Spearheaded by Sandy of Ellee Home, the Zero Dollar Update serves to challenge participants to spend as close to $0 as possible while updating an area of their home utilizing what they already have.
One of my goals for this year is to live more intentionally (barf — I think this phrase is so overused) and more sustainably, and I can think of few things I like to do more wasteful than home design projects. Why do I feel the need to disregard my growing lumber pile in the basement or my closet full of paint samples when I start another project?
To be frank: there are almost no rules. Spend $0 or as close to $0 as you can using the supplies you have on hand.
That being said, there is value in doing a project the right way the first time, so some of us have decided to spend a little bit of money on things like wallpaper to get it done right.
The one other rule (and honestly, it’s kind of a suggestion… but please do it!) is to use the hashtag #zerodollarupdateyourspace.
Jake and I have always hated our hallway bathroom. It’s dark, poorly painted, and had a dropped ceiling in a room with already-not-high 8 foot ceilings and zero windows.
We had drywall mud and tape in the basement that was leftover from when we did our kitchen. We also have caulk, spray paint, ceiling paint, primer, and scrap wood that we plan to use in that room to clean it up.
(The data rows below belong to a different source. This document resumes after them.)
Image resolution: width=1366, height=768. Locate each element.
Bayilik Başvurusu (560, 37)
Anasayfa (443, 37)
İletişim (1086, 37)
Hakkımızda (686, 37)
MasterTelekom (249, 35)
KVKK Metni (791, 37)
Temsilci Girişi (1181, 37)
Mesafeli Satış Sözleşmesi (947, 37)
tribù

At this point, we have removed the dropped ceiling, put up new attic insulation and green drywall for the new ceiling, removed the wall heater, and used the leftover drywall to patch the walls and the $25 Home Depot gift card to buy paint. Removing the old ceiling was a piece of cake because it was basically two 1/8″ piece of melamine board, but our house was built during the wood shavings as insulation era, so cleanup was gross and plenty. Scroll down to see some photos before, during, and after ceiling removal, including how gross cleanup was!
And to clarify: yes, we are spending money on the green drywall and the attic insulation for the ceiling but we plan to completely renovate that bathroom in the not-so-distant future and we wanted to make it right the first time to save us money and time in the future. I almost don’t want to count it, but we’re going to for fairness. When we first tore out the dropped ceiling, we had hoped that there would be drywall underneath but we were wrong. The right repair is worth more to me than not taking the right precautions.
We also used some recessed lighting we had in the basement for the overhead lighting in there and I spray painted the existing chrome fixture. Not sure when it was installed in the bathroom, but I actually kind of weirdly like the vanity light. The glass shade has a weird, geometric plaid vibe going for it. I don’t think I’ll keep it when we fully gut the bathroom, but I’m happy with it for now!
For the rest of the plans, I want to spruce up the plain vanity doors that already exist in there just to add a little visual dimension to the bland wooden cabinet fronts; I felt particularly inspired by my friend Courtney’s kitchen cabinets she did herself. No idea what color I want to paint the cabinets though — may mix a few colors I have on hand, or may go full-on pink. I’d also potentially make a frame for the mirror, but I haven’t checked to see if I have any wood pieces that are small enough. I feel like I’ll be able to figure something out.
We also have a ton of spray paint in the basement, and I want to spray paint our existing (very sad) chrome fixtures either matte black or matte deep walnut because those are the colors we have on hand. Chris Loves Julia spray painted one of their kitchen fixtures with success, so I figure I may as well take a stab at it too. Like I said, if it doesn’t pan out like I hoped it would, we’re probably going to gut this bathroom within the next few years.
As for the floor and the existing tile: it’s staying, but it’s going to get a deeeeeeep clean. I like to use vinegar and baking soda paste to clean old, dirty grout lines. Works like a charm! And, better yet, I already have those on hand.
If you’re wanting to partake in the Zero Dollar Update with us, do it! Just make sure you use the hashtag #zerodollarupdateyourspace so we can follow along with your progress.